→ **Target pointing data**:
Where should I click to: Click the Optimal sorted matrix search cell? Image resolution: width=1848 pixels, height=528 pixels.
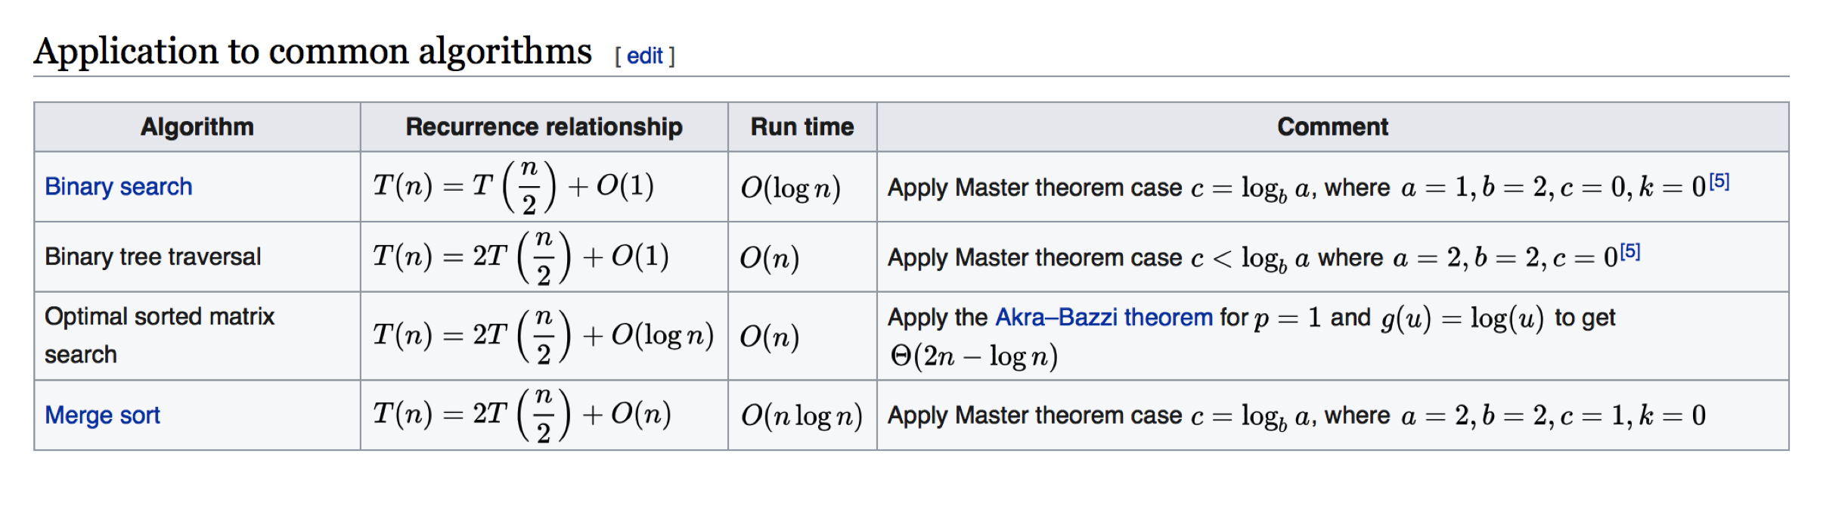[160, 335]
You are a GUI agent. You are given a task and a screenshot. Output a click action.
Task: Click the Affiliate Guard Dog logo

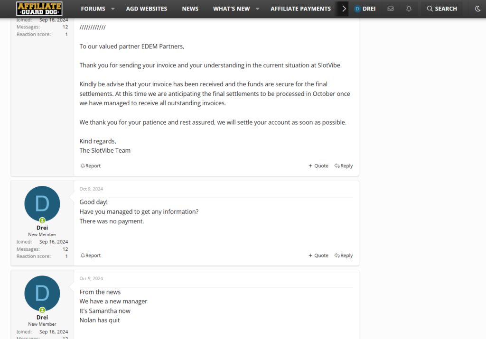coord(39,9)
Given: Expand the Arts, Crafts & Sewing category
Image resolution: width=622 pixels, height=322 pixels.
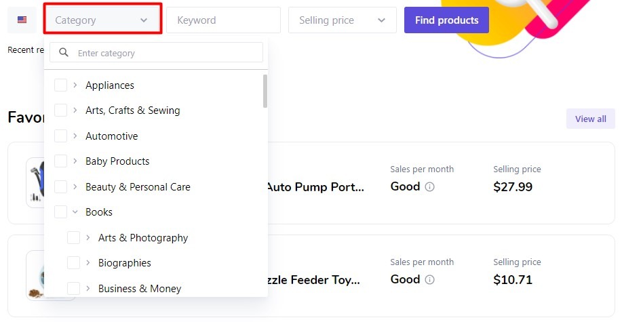Looking at the screenshot, I should point(75,110).
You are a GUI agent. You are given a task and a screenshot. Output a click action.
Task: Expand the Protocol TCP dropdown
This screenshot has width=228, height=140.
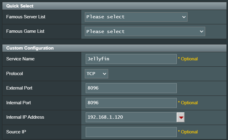[96, 74]
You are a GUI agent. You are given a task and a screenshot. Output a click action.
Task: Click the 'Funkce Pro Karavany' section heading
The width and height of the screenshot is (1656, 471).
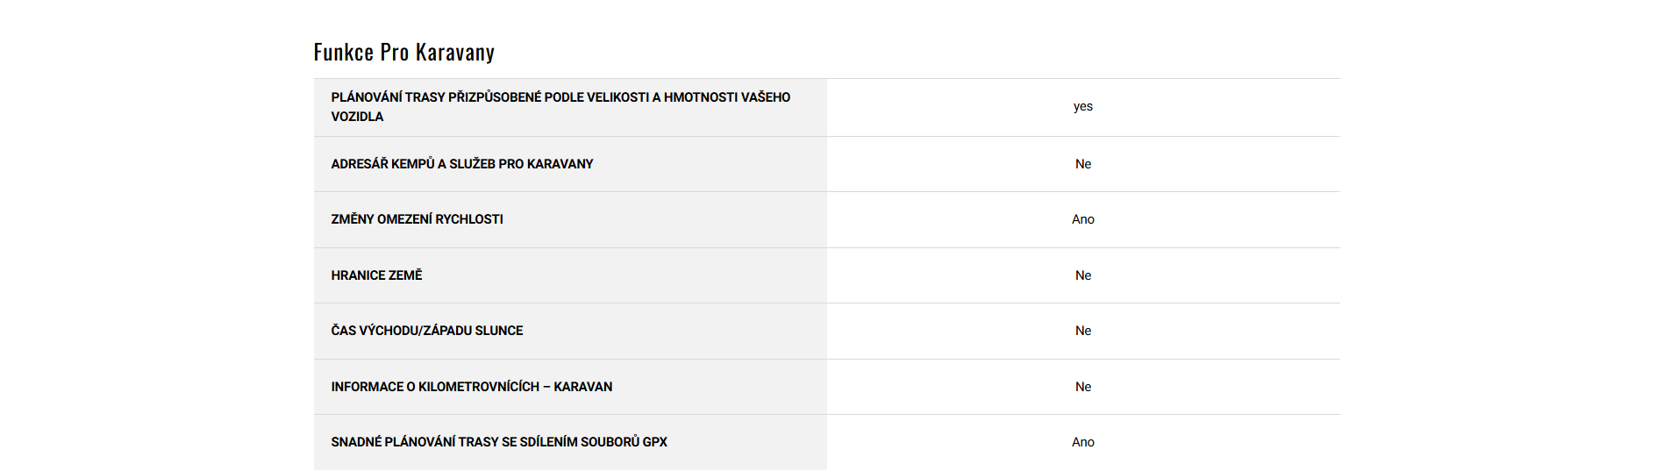[x=403, y=53]

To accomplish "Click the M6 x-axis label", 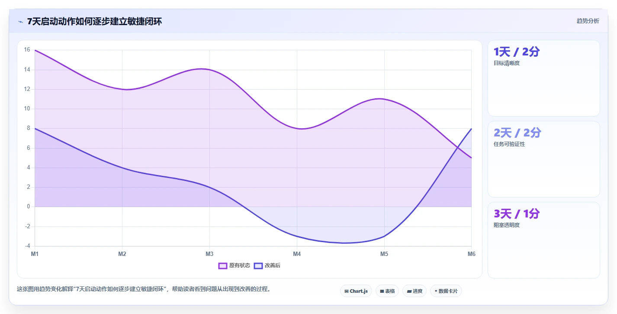I will click(472, 254).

→ **What you have to do**: Identify every line in the entries above that contains the word "height", and copy each of those lines.

→ **The solution**:
Where should I click to: Click the Optimal sorted matrix search cell? Image resolution: width=1848 pixels, height=528 pixels.
Image resolution: width=622 pixels, height=322 pixels.
This screenshot has width=228, height=140.
The width and height of the screenshot is (1656, 471).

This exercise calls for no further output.